De plus, le problème en son
fond est-il de comparer les principales écoles de psychothérapie ou bien de
mettre au travail leurs éléments actifs de manière synergique le cas échéant,
comme cela se fait soit de manière séparée, soit dans les psychothérapies
éclectiques-intégratives notamment ?
En tout état de cause, contrairement
à
ce qui est la règle dans d'autres domaines, les politiques de santé des
pouvoirs publics
ne peuvent compter
beaucoup sur des études
quantitatives comme auxiliaires de décisions, pour autant qu'elles veuillent
bien prendre en compte les explications précédentes, et par conséquent,
la
complexité des enjeux en question.
Il convient en effet pour le moins, de
rapporter les choses à
leurs différents contextes (social, politique,
philosophique, idéologique, institutionnel, scientifique,...) et de relativiser
les résultats en fonction de cela...
Enfin, toutes proportions gardées,
il est nécessaire de voir ou au moins d'entrevoir en quoi les choix retenus
occultent une grande partie des réalités qu'ils sont censés décrire et des faits
qu'ils ambitionnent d'évaluer quantitativement, si ce n'est la plus importante
...
[1] Rapport Inserm, Editions
Inserm, 2004, p.12
[2] ibid., p.12
[3] S. Chauvier, Réalisme scientifique et réalisme des universaux,
Université de Caen, Association des Professeurs de Philosophie de l'Enseignement
public(appep.net
<-clic)
[4] P. Ricoeur, Ontologie,
Encyclopédie Universalis 2004.
[5] cf l'hypothèse
Duhesme-Quine, selon laquelle :
"tout résultat expérimental dépend de la
vérité ou de la fausseté de l'hypothèse principale mise à
l'épreuve, mais
aussi de tout un ensemble d'hypothèses auxiliaires qui portent sur la situation
expérimentale, les
appareils, le dispositif
d'observation et de mesure,
etc...", Les conceptions du développement scientifique, B. Matalon, in Cours de
Psychologie, ss la dir. de R. Ghiglione et JF Richard, Dunod, Psycho sup, 1999,
p. 679
[6] Gilles Gaston Granger, Epistémologie,
Encyclopédie Universalis 2004.
[7]
Prouver à tout prix l'efficacité des psychothérapies
(<-clic), Nicolas Duruz.
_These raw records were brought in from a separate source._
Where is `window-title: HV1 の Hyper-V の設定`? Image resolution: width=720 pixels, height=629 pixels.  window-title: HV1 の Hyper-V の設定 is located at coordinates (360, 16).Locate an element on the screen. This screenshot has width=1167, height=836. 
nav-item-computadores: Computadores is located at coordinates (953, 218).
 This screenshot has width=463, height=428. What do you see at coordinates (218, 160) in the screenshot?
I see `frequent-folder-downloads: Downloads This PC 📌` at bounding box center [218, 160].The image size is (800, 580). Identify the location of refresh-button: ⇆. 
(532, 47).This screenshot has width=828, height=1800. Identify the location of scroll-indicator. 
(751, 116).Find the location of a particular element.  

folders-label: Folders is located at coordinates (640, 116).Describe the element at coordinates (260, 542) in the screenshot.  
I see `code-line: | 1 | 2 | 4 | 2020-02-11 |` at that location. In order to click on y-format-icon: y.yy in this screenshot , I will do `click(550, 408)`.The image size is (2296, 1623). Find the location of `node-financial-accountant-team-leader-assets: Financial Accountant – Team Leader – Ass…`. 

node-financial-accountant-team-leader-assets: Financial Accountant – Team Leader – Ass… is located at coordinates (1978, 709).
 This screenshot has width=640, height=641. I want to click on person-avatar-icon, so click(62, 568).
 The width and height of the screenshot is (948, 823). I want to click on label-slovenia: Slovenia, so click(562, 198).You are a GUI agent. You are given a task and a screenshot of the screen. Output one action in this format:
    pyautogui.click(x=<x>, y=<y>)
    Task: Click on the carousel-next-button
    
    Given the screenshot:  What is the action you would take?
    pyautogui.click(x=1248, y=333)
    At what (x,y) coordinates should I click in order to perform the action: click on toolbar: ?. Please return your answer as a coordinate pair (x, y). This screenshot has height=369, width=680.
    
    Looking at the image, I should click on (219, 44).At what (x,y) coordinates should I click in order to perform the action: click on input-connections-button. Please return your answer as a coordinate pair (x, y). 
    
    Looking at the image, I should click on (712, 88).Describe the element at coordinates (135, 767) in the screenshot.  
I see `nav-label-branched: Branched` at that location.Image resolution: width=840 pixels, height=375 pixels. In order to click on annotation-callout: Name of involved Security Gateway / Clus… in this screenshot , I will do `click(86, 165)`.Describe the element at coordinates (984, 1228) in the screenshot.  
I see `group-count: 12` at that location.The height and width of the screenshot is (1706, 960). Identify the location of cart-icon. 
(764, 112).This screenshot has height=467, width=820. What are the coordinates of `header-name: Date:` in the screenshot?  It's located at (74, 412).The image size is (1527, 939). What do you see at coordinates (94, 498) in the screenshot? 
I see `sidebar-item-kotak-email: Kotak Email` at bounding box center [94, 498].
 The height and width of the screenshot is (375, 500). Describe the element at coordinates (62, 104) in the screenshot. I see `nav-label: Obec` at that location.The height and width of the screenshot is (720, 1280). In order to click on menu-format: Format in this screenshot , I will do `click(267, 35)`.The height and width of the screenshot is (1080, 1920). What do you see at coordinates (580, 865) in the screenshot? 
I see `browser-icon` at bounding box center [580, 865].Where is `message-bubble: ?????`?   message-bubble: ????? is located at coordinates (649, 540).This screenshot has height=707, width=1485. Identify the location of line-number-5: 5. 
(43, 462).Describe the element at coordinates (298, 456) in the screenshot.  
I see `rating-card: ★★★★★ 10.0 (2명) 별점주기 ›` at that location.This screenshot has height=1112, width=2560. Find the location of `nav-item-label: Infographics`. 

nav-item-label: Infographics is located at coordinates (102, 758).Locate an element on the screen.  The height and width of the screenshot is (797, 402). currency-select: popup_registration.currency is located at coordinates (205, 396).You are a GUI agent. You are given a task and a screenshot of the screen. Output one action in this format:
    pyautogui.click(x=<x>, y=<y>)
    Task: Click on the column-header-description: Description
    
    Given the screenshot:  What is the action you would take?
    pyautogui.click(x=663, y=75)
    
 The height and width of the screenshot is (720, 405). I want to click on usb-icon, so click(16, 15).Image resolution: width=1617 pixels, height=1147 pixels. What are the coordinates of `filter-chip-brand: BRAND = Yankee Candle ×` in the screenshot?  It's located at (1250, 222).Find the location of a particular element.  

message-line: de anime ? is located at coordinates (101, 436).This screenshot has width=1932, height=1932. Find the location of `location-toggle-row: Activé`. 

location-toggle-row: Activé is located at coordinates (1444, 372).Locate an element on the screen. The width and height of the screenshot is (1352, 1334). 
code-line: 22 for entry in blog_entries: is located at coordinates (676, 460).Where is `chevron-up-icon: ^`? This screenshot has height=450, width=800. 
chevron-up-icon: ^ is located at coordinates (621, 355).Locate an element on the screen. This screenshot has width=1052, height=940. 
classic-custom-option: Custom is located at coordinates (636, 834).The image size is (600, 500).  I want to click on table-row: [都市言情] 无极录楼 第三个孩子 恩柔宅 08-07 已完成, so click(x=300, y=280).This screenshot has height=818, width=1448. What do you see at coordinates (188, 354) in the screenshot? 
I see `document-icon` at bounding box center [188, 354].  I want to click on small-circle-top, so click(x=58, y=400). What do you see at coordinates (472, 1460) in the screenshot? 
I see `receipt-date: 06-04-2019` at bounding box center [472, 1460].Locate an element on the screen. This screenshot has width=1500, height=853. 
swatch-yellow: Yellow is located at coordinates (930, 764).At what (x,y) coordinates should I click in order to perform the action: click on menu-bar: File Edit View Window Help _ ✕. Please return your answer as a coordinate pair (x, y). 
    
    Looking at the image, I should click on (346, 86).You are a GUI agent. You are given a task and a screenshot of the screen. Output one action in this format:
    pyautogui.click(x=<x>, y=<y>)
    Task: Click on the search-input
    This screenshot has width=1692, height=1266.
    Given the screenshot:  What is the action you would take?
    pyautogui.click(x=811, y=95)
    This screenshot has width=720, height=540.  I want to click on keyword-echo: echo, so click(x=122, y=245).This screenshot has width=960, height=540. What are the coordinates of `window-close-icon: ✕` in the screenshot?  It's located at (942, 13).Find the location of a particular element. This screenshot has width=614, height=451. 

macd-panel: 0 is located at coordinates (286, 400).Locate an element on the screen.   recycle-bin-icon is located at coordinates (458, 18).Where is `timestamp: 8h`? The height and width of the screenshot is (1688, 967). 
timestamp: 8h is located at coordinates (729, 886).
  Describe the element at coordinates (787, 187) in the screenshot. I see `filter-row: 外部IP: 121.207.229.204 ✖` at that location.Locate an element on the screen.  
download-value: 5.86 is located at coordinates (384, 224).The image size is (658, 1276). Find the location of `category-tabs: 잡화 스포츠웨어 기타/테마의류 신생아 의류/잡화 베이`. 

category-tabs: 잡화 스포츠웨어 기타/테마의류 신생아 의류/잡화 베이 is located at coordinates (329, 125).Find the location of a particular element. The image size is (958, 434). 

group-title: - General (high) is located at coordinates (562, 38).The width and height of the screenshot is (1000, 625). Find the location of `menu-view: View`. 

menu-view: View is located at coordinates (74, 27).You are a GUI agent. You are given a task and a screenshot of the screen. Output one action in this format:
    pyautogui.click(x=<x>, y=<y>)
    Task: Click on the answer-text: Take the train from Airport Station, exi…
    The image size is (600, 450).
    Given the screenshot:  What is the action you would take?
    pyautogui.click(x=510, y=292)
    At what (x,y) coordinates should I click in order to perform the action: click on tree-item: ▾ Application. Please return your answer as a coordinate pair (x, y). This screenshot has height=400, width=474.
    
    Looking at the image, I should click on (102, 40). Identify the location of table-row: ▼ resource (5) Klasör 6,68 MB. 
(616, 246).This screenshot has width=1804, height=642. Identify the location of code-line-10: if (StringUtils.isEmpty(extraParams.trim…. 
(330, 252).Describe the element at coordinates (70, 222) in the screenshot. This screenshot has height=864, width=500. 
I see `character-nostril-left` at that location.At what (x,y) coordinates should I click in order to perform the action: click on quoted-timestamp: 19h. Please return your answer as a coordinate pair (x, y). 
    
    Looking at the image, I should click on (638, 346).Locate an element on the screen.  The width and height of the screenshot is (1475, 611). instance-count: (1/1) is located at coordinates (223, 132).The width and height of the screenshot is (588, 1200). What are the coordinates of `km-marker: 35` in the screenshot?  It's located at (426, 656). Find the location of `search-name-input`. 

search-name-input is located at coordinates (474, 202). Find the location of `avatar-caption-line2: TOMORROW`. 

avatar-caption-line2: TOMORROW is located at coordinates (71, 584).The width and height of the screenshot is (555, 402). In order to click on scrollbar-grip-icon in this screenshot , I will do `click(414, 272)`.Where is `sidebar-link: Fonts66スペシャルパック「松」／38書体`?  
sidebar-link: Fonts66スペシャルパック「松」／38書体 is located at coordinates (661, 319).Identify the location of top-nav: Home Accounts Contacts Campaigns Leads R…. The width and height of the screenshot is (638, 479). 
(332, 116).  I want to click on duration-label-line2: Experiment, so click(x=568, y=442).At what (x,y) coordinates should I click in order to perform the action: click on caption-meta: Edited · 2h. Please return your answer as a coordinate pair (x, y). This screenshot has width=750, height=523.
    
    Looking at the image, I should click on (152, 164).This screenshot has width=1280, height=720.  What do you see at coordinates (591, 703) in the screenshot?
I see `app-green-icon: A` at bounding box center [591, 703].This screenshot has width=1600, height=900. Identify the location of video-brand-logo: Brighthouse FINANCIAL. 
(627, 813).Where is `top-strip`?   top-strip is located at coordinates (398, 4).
Conférence donnée le 22 octobre 2004 à
Bruxelles, au Département de Psychiatrie de la Faculté de Médecine de
l'Université Catholique de Louvain. Une version de ce texte a été publiée dans
la revue Psychiatrie, Sciences humaines, Neurosciences, 2005, vol. 3, num. 12,
pp. 5-9, sous le titre : évaluer les psychothérapies."